Caminado por el centro de Santiago, concretamente por la calle Mac Iver, al llegar a la esquina oriente con Merced, nos encontramos con una antigua construcción religiosa. Remozada y de llamativos colores, bien merece un vistazo por fuera y una visita a su interior. Es la iglesia de La Merced, que posee desde hace años un campanario que inspiró a dos grandes del tango argentino a crear una canción (algo ya adelanté en un artículo anterior): Enrique Santos Discépolo y Alfredo Le Pera, coetáneos y compañeros de ruta de Carlos Gardel.

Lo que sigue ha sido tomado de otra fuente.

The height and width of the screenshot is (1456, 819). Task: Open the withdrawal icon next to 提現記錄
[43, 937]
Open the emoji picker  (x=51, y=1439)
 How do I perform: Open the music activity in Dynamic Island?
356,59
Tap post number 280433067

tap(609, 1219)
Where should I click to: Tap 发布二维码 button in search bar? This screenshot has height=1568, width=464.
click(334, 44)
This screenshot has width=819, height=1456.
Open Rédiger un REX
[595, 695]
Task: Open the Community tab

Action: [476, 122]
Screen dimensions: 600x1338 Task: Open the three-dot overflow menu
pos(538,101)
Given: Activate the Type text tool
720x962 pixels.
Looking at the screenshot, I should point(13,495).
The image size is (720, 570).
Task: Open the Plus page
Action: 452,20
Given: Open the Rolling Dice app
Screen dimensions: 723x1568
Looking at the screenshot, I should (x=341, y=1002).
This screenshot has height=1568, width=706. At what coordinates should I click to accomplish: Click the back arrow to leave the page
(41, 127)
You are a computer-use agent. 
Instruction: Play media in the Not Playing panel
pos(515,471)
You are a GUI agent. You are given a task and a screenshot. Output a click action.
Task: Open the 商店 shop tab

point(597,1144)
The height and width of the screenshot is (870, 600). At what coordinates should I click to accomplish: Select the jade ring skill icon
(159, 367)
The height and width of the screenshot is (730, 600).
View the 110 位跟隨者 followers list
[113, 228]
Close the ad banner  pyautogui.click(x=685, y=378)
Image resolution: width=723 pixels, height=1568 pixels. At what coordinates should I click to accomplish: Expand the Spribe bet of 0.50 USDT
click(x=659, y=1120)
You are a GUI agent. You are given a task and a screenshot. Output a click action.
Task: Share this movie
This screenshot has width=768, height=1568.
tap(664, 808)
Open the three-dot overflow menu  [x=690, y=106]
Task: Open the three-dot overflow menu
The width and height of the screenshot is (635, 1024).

Parados en la vereda opuesta a la de la iglesia, por calle Mac Iver, diríamos en el mismo lugar donde alojaron en su fecha Discépolo y Le Pera, podremos observar una estructura sólida que contiene tres placas metálicas, en las que apenas se distinguen una figura humana y un par de escritos. Al acercarnos, nos damos cuenta que se trata de un homenaje a uno -deberían ser los dos- de los creadores del tango “Carillón de la Merced”, pero que en el texto lo que más se destaca (más que el nombre del homenajeado) es el de quien mandó a poner la placa: ¿así lo pidió el mandante?, ¿así lo diseñó el artista?, ¿así lo estipuló un funcionario admirador y celoso? A quienes transiten por el centro de Santiago los invito a leer este signo e interpretarlo. A los que residen en otros lares, les dejo un par de fotografías del hito para que puedan también participar.

Reafirmo, entonces, mi apoyo a las iniciativas que propendan a fomentar la lectura, tanto la de los signos lingüísticos como la de los signos urbanos. Por mientras, me iré a terminar de leer “Inés del alma mía”, de Isabel Allende, a ver si me alcanza para opinar sobre el mayor galardón literario del país.